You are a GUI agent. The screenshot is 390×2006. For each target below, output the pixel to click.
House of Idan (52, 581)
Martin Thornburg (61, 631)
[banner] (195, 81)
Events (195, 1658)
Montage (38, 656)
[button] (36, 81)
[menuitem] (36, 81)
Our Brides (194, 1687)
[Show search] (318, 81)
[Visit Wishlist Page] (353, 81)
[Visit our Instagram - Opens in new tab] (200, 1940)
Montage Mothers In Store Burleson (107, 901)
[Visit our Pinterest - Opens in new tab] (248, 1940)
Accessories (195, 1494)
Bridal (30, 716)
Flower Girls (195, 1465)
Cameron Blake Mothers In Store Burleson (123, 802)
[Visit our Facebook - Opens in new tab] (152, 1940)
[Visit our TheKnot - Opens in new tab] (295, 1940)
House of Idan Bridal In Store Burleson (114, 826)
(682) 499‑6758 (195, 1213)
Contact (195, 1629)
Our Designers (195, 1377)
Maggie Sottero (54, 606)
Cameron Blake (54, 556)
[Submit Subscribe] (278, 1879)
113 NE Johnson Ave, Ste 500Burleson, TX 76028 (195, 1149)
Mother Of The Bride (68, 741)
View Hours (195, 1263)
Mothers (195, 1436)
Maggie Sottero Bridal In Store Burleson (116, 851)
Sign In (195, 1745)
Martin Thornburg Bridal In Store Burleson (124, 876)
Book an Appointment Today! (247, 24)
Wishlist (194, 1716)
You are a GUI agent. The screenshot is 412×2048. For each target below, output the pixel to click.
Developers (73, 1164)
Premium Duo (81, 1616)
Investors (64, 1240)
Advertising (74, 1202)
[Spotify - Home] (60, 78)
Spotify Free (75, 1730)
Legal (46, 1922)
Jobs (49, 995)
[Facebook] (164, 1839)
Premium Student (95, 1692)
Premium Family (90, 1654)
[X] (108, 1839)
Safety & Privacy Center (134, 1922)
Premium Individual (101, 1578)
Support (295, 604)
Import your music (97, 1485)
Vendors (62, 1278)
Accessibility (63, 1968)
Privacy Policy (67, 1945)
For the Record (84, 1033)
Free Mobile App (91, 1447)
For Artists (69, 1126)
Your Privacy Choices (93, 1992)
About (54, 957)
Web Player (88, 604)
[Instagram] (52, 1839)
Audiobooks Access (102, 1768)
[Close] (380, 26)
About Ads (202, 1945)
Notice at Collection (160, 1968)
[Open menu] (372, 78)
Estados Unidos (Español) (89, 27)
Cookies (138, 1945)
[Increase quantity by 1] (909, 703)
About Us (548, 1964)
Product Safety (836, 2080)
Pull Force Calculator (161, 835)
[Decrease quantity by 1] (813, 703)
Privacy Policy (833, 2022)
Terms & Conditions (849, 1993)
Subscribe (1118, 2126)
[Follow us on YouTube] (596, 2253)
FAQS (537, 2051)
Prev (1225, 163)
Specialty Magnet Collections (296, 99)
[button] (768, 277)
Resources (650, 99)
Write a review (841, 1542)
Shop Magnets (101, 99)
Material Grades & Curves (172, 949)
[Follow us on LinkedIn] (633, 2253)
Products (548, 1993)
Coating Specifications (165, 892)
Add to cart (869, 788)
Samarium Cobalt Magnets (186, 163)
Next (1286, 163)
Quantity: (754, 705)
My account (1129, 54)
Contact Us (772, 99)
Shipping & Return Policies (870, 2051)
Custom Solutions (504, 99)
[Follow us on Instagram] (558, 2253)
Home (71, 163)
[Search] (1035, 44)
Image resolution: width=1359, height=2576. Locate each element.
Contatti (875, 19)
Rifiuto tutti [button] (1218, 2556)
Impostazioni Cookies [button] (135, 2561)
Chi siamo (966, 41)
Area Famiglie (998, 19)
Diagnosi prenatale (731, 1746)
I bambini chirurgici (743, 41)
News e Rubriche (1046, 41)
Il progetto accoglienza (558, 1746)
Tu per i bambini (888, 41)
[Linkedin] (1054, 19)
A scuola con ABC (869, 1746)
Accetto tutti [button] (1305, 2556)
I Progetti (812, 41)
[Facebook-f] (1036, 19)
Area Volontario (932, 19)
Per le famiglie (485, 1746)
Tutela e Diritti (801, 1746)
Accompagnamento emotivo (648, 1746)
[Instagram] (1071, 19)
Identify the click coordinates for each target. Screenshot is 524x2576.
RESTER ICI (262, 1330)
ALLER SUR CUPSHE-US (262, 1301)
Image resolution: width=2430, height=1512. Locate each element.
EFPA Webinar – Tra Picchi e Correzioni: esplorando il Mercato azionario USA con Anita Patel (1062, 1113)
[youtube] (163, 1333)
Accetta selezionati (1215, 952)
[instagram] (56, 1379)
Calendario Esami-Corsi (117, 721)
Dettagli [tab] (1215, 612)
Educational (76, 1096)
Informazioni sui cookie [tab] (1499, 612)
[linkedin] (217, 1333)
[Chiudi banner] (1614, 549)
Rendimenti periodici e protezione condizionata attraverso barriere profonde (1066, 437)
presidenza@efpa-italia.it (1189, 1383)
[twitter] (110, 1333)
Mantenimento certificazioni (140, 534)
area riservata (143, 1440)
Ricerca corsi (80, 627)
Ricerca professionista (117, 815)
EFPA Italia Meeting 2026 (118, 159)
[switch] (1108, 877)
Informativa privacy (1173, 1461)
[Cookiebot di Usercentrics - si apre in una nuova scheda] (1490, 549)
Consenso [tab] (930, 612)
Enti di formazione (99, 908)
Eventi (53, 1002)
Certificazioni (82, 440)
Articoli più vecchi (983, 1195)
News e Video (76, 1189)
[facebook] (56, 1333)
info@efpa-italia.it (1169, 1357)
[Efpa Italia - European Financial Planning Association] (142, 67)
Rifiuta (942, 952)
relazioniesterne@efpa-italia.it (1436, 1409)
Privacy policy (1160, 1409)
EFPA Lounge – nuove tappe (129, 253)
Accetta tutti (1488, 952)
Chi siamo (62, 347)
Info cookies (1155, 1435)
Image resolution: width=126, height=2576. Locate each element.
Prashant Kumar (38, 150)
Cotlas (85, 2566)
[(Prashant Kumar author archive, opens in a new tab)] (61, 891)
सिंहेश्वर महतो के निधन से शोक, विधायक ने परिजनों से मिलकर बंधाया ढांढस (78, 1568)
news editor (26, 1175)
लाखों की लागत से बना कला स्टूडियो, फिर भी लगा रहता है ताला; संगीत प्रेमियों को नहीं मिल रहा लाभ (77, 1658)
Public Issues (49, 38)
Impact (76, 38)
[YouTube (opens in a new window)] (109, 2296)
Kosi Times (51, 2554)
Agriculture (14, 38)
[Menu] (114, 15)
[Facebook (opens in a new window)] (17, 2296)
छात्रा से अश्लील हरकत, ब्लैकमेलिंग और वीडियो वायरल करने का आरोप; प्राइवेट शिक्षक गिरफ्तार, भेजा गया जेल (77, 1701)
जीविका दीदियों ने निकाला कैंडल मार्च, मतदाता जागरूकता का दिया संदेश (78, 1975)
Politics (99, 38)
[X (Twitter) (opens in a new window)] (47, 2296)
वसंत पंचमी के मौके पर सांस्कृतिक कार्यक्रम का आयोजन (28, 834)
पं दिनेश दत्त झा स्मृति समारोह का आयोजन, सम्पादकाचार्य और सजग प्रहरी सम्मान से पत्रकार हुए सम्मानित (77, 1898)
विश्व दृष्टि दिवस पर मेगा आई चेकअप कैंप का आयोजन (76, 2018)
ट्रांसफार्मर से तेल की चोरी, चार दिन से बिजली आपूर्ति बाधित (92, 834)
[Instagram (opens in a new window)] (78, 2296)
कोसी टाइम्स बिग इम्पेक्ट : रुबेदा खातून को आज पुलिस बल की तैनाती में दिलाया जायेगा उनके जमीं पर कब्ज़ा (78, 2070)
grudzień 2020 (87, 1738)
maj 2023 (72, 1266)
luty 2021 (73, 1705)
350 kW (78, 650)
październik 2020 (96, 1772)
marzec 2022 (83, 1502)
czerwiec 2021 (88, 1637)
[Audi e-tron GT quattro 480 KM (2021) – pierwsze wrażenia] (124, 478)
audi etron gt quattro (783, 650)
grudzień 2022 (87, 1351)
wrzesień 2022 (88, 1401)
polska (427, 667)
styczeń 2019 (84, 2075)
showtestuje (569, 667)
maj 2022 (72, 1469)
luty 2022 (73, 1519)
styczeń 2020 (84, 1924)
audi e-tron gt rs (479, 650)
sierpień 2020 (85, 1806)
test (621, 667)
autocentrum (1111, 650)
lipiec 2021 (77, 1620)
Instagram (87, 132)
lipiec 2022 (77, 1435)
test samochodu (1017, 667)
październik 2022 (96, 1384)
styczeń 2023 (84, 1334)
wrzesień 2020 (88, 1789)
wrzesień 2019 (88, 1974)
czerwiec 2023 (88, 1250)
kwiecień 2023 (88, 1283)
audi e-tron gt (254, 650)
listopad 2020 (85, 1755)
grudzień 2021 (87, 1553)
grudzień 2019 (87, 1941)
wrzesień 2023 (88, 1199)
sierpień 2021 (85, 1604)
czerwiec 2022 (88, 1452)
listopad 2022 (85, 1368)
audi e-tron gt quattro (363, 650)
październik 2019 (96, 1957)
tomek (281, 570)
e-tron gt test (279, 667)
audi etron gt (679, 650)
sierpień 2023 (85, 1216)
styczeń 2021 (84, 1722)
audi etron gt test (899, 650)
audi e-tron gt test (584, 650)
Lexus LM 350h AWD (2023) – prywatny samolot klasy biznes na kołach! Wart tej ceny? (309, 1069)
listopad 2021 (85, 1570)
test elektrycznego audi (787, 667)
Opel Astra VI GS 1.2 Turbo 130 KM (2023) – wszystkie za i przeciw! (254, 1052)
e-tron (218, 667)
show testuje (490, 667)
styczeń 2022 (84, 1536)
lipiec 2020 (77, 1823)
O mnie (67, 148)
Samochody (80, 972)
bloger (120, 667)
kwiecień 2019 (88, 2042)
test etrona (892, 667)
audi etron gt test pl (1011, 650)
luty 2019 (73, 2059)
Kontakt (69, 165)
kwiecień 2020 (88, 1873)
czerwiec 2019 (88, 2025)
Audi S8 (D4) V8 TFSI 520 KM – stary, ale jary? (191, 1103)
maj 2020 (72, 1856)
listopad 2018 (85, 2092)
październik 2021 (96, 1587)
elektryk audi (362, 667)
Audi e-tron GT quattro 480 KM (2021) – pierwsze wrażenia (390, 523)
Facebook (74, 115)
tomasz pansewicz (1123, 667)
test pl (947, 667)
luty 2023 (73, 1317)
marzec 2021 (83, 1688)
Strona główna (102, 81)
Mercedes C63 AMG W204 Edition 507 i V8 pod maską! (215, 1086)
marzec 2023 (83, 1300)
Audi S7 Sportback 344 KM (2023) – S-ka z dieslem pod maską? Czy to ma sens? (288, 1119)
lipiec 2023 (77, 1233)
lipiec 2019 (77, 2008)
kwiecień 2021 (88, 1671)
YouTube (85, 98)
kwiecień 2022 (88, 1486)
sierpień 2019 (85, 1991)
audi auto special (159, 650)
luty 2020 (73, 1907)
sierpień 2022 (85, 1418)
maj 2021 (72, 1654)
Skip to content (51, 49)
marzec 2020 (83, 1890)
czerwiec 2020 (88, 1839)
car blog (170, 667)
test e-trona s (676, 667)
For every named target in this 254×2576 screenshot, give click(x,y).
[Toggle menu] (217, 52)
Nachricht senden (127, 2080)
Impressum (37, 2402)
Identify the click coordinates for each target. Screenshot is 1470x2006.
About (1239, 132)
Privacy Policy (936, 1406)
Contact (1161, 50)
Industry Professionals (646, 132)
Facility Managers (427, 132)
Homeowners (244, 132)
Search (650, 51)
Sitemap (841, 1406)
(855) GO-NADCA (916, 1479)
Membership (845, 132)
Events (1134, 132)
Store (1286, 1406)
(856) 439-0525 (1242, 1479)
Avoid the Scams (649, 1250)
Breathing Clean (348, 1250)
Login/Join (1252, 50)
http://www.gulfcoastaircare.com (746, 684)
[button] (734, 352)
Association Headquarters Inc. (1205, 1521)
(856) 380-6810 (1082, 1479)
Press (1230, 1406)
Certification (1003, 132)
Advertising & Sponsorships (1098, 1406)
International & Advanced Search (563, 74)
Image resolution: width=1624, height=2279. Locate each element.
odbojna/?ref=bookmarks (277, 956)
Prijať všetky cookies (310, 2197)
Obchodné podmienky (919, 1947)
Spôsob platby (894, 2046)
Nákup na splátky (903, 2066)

• • •

> **Assigned task**
For this exercise, please copy exactly the lines of the material above from its first line through the line where "Premium Student (95, 1692)" appears.

> **Task output**
You are a GUI agent. The screenshot is 390×2006. For each target below, output the pixel to click.
House of Idan (52, 581)
Martin Thornburg (61, 631)
[banner] (195, 81)
Events (195, 1658)
Montage (38, 656)
[button] (36, 81)
[menuitem] (36, 81)
Our Brides (194, 1687)
[Show search] (318, 81)
[Visit Wishlist Page] (353, 81)
[Visit our Instagram - Opens in new tab] (200, 1940)
Montage Mothers In Store Burleson (107, 901)
[Visit our Pinterest - Opens in new tab] (248, 1940)
Accessories (195, 1494)
Bridal (30, 716)
Flower Girls (195, 1465)
Cameron Blake Mothers In Store Burleson (123, 802)
[Visit our Facebook - Opens in new tab] (152, 1940)
[Visit our TheKnot - Opens in new tab] (295, 1940)
House of Idan Bridal In Store Burleson (114, 826)
(682) 499‑6758 (195, 1213)
Contact (195, 1629)
Our Designers (195, 1377)
Maggie Sottero (54, 606)
Cameron Blake (54, 556)
[Submit Subscribe] (278, 1879)
113 NE Johnson Ave, Ste 500Burleson, TX 76028 (195, 1149)
Mother Of The Bride (68, 741)
View Hours (195, 1263)
Mothers (195, 1436)
Maggie Sottero Bridal In Store Burleson (116, 851)
Sign In (195, 1745)
Martin Thornburg Bridal In Store Burleson (124, 876)
Book an Appointment Today! (247, 24)
Wishlist (194, 1716)
You are a GUI agent. The screenshot is 412×2048. For each target below, output the pixel to click.
Developers (73, 1164)
Premium Duo (81, 1616)
Investors (64, 1240)
Advertising (74, 1202)
[Spotify - Home] (60, 78)
Spotify Free (75, 1730)
Legal (46, 1922)
Jobs (49, 995)
[Facebook] (164, 1839)
Premium Student (95, 1692)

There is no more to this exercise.